Have been finding the philosophical and theological implications of avatars intriguing of late, and so picked up Infinite Reality: Avatars, Eternal Life, New Worlds, and the Dawn of the Virtual Revolution a couple of weeks ago and read it yesterday. The book both is, and is not, what I had anticipated.
It is not, by and large, a detailed exploration of the science of avatars and virtual worlds. I was hoping for a kind of lay person's introduction to the coding and constructing of such worlds--this is not a book about that.
What it is, however, is a big picture analysis of the burgeoning field of social science research into the experience of having and using avatars in virtual worlds. For all it's current caché, social science research into this area is still actually quite new. So a book length survey of the field is welcome.
However, my biggest surprise in reading the book was the author's intentional pushing back on the notion of "virtual" as opposed to the real. Their point is that all reality is actually mediated, and so what we call reality, and what we call virtual, are somewhat false distinctions.

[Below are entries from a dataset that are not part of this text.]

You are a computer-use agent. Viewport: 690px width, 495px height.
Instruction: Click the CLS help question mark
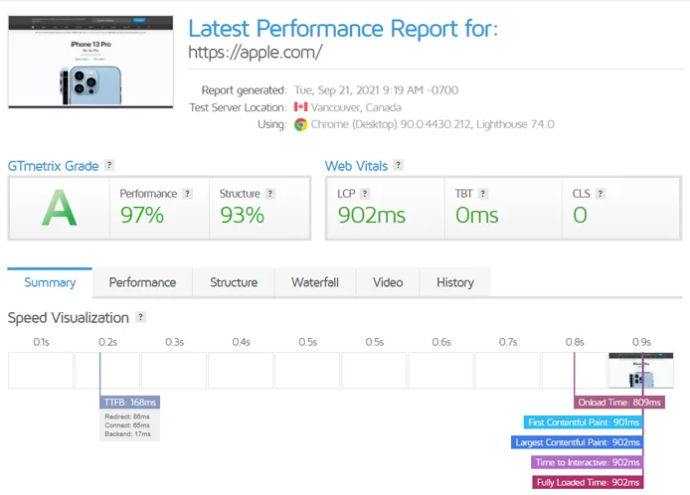(x=601, y=194)
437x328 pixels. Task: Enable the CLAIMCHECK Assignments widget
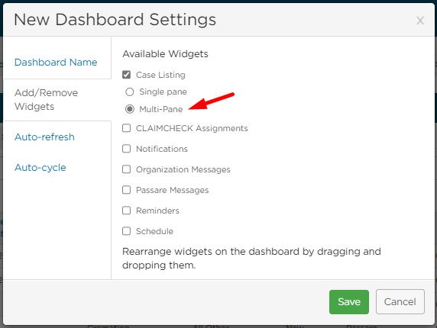point(127,128)
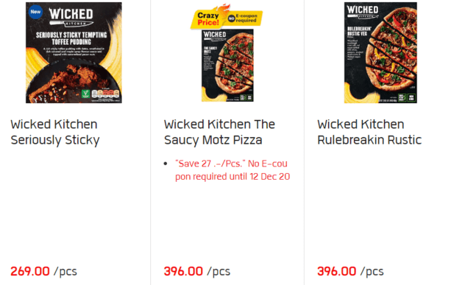The height and width of the screenshot is (285, 451).
Task: Click the Save 27 promotion text
Action: [232, 170]
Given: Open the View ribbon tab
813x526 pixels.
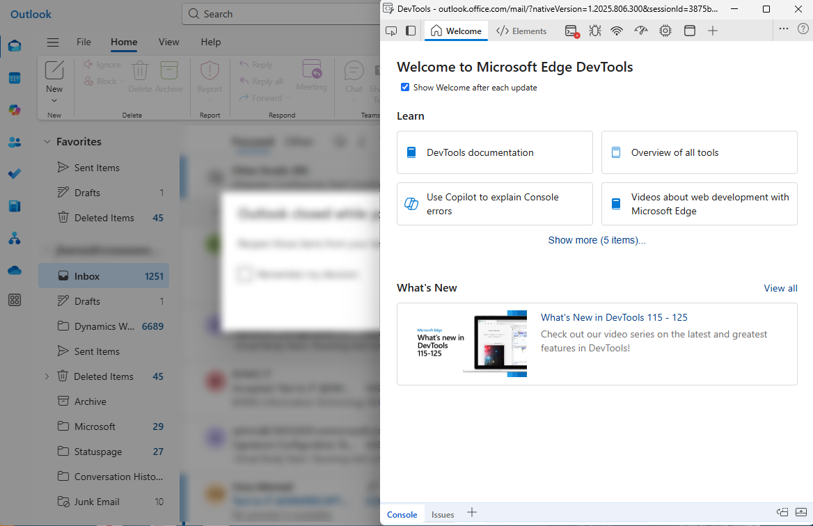Looking at the screenshot, I should point(168,42).
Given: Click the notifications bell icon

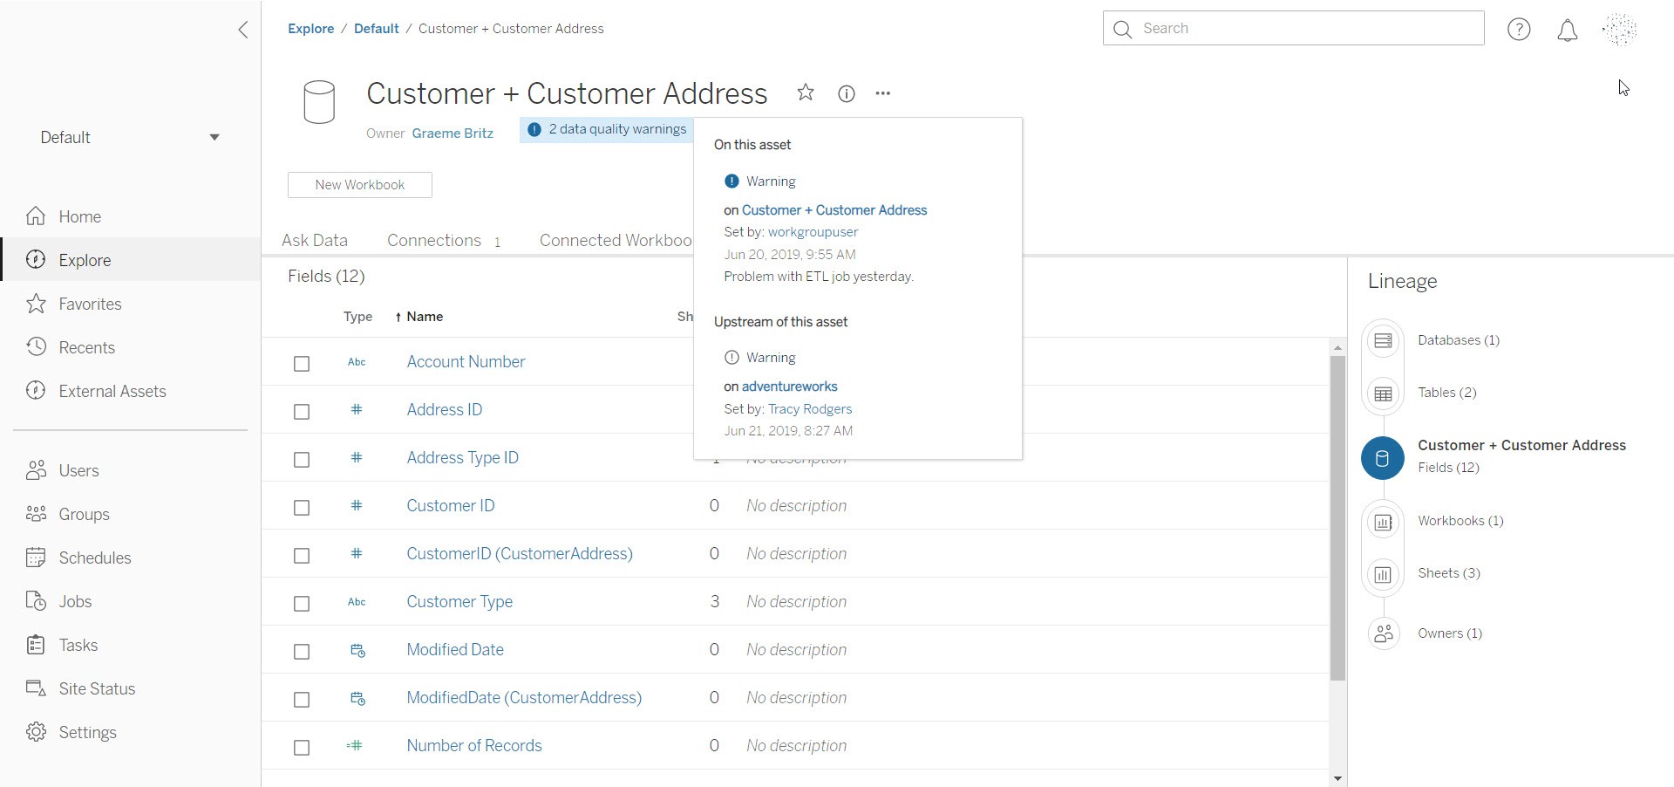Looking at the screenshot, I should [1567, 30].
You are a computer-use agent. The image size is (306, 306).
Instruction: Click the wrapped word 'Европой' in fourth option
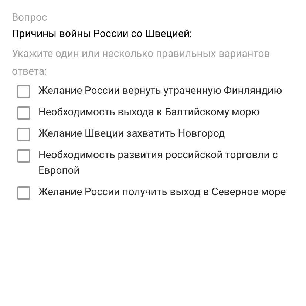point(59,171)
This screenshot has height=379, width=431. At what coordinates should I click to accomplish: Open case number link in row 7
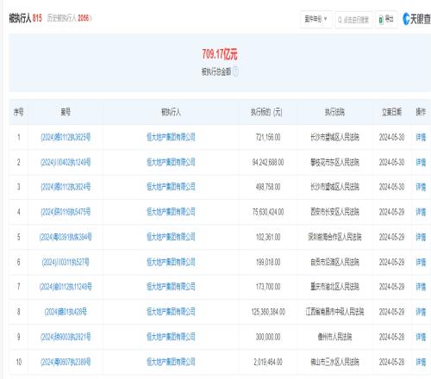pos(66,287)
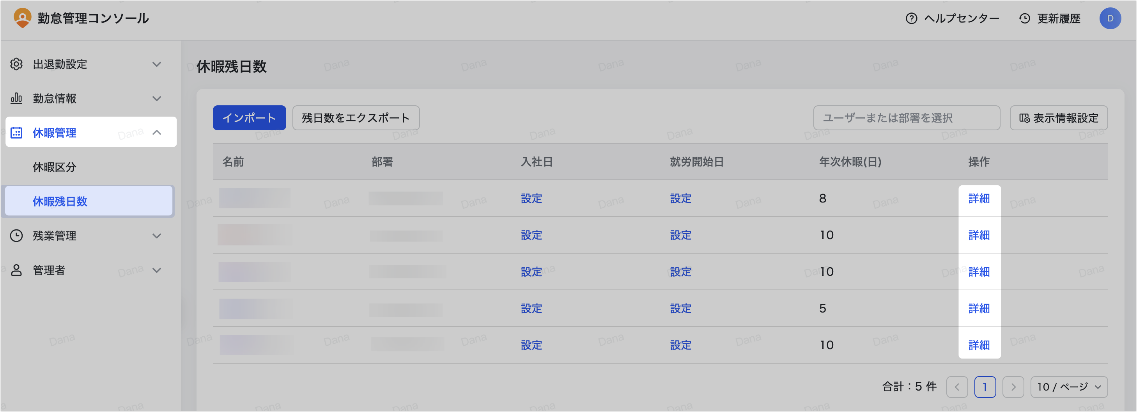Click the 残業管理 clock icon
Viewport: 1137px width, 412px height.
tap(16, 236)
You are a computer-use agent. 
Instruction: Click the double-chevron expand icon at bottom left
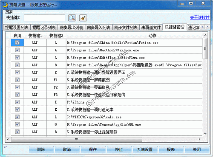[6, 147]
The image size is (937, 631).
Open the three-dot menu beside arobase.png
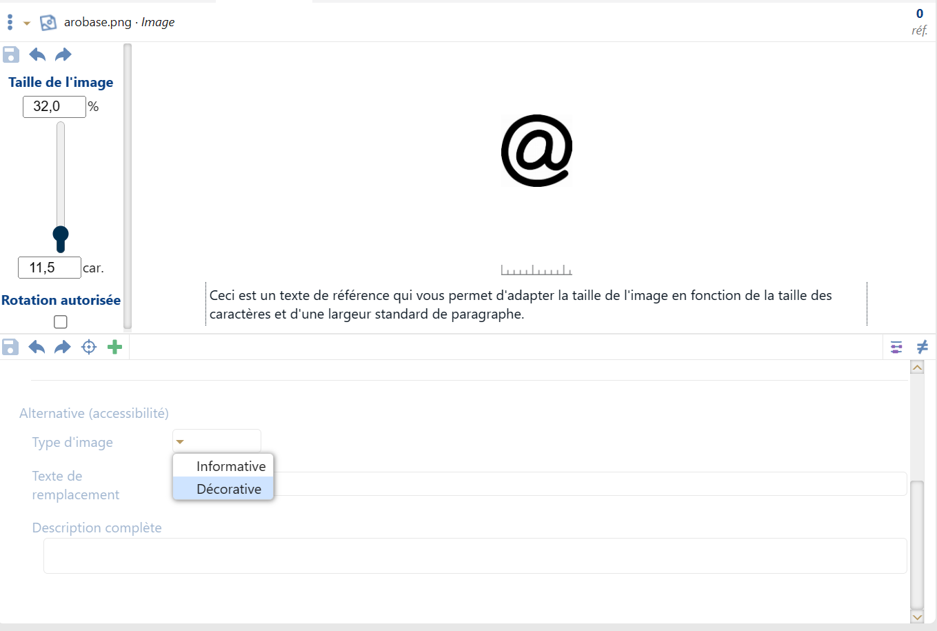10,22
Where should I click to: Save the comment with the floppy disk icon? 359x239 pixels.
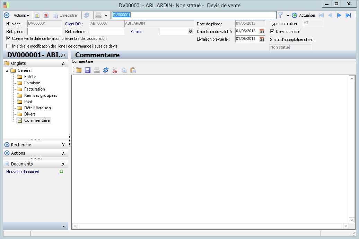point(88,70)
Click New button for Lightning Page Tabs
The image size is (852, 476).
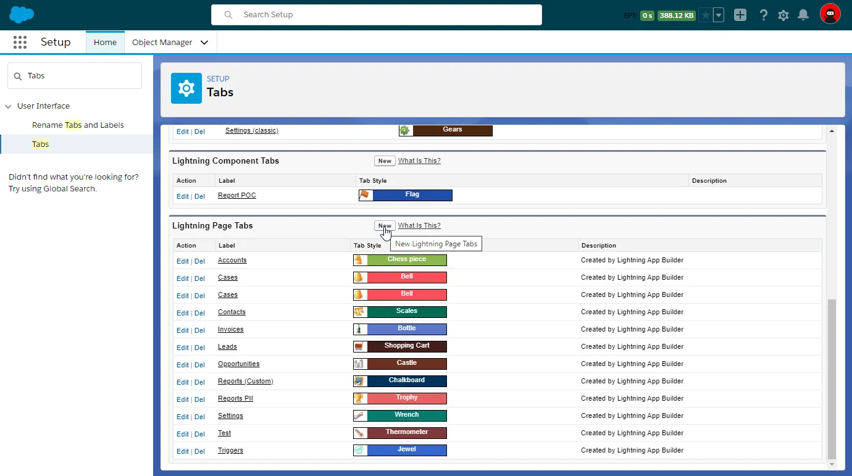385,226
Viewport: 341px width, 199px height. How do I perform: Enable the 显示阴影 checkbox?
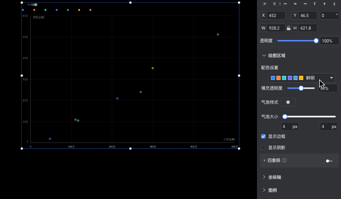(263, 148)
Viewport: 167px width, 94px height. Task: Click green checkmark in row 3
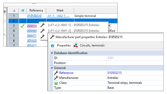click(22, 26)
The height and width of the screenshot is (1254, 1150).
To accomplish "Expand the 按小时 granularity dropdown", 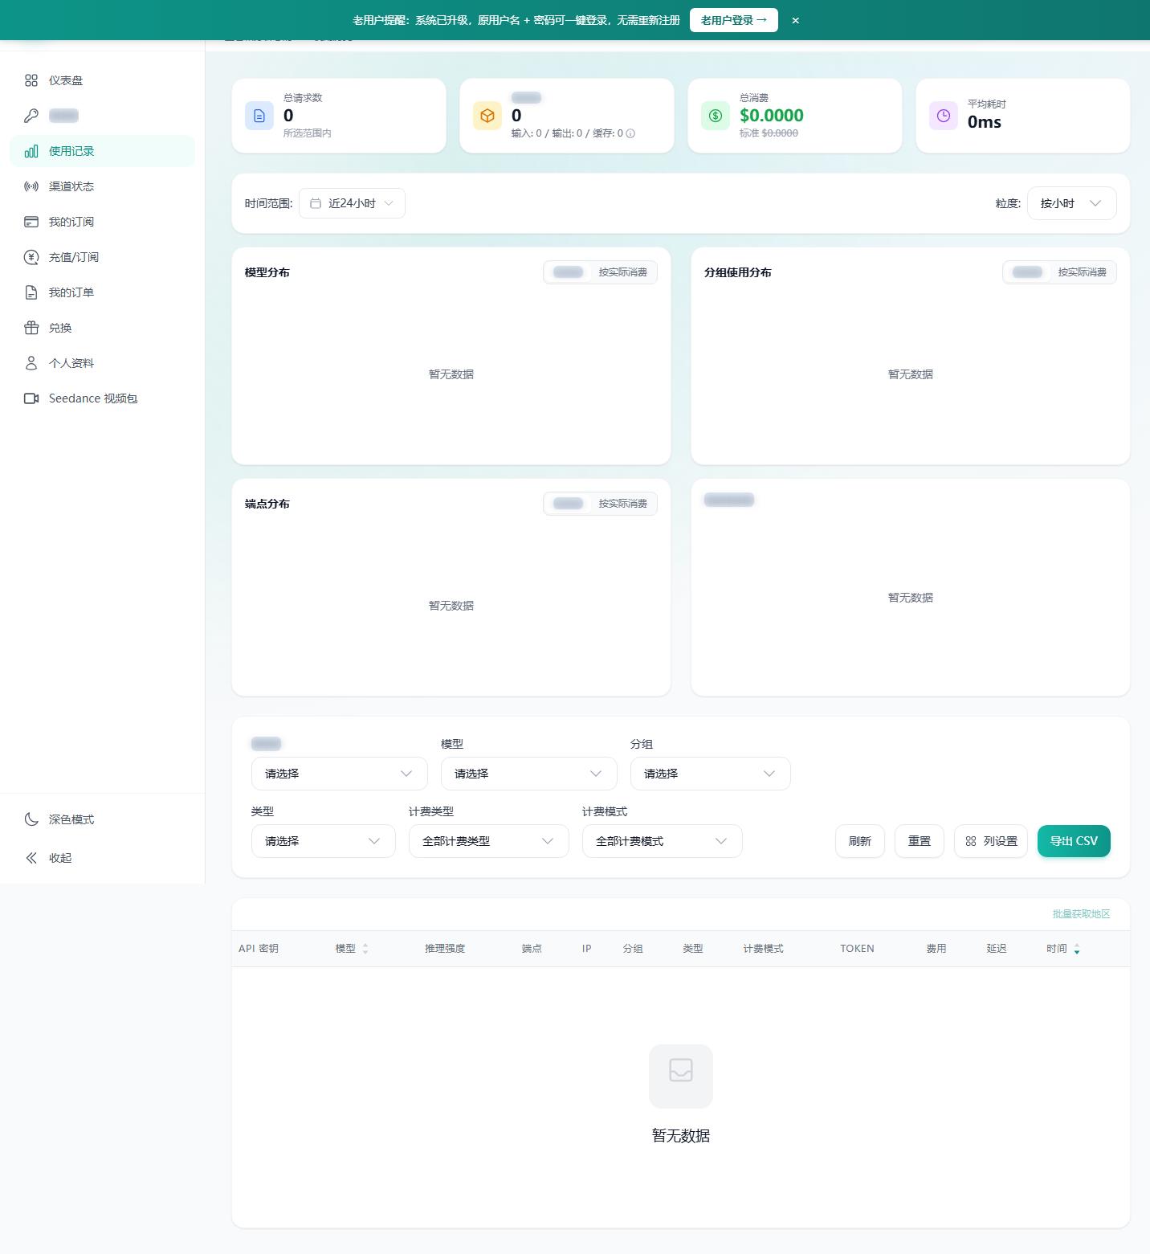I will point(1071,203).
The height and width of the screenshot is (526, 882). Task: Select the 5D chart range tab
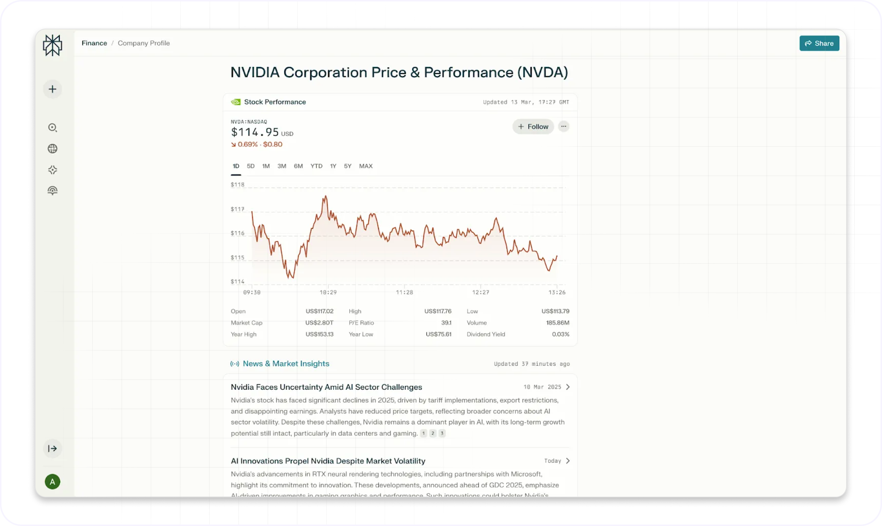tap(251, 166)
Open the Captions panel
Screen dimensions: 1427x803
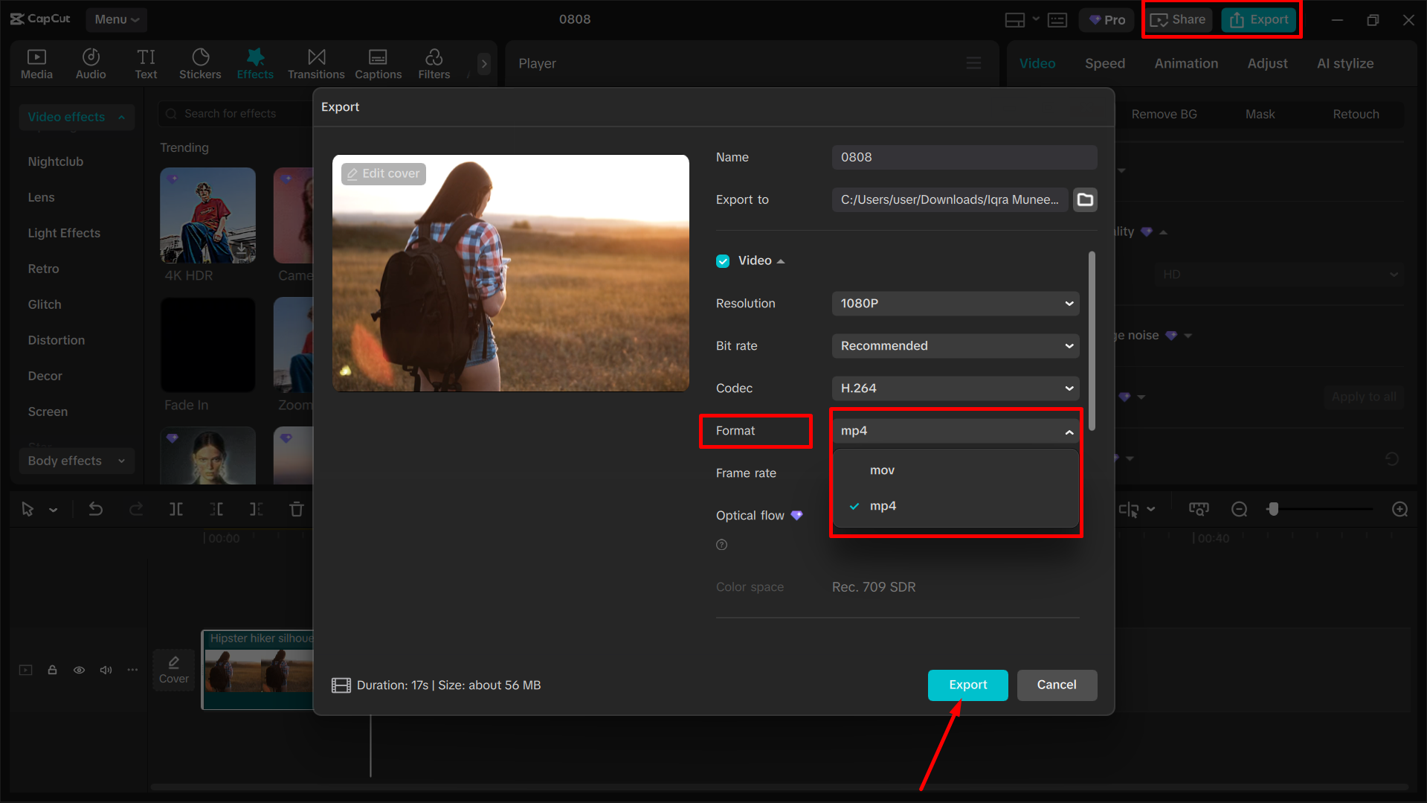378,63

Here are two examples that illustrate the point. First, in a virtual world, if someone wearing simulator equipment is asked to walk across a narrow board straddling a deep valley, most users of the technology will experience everything someone would experience in the "real" world--sweaty palms, vertigo, fear, etc. Some people in virtual worlds simply won't do it. In this case, what is virtual is experienced as real. The brain and sense organs quickly make a switch so that the mediated world simply IS the world.
Or take for example your most recent phone conversation. If you reported that conversation to me, you wouldn't say, "I just talked to a digital reproduction of Gary's voice on a telephone device." Instead, you'd say, "I just got done talking to Gary." The mediated, virtual voice becomes, through habit of use, the real voice, and the intervening media elides.
Much of this book is devoted to reducing the bar on what counts as a virtual device, and pointing out that very soon virtual devices will be able to reproduce sight, sound, taste, touch, and smell with such a high degree of precision, especially as regards tracking, that when we use them, we won't feel like we're in a virtual world. We'll just experience ourselves as really being there.
I welcome this philosophical and social science approach to the use of avatars and virtual worlds. I still wish the book would have lived up to its title more, with a deeper exploration of the theological implications of eternal life in virtual worlds, and the science and technology used in this new virtual revolution.
The book will especially benefit readers hoping to reconceive what and how virtual experiences are in relation to the real.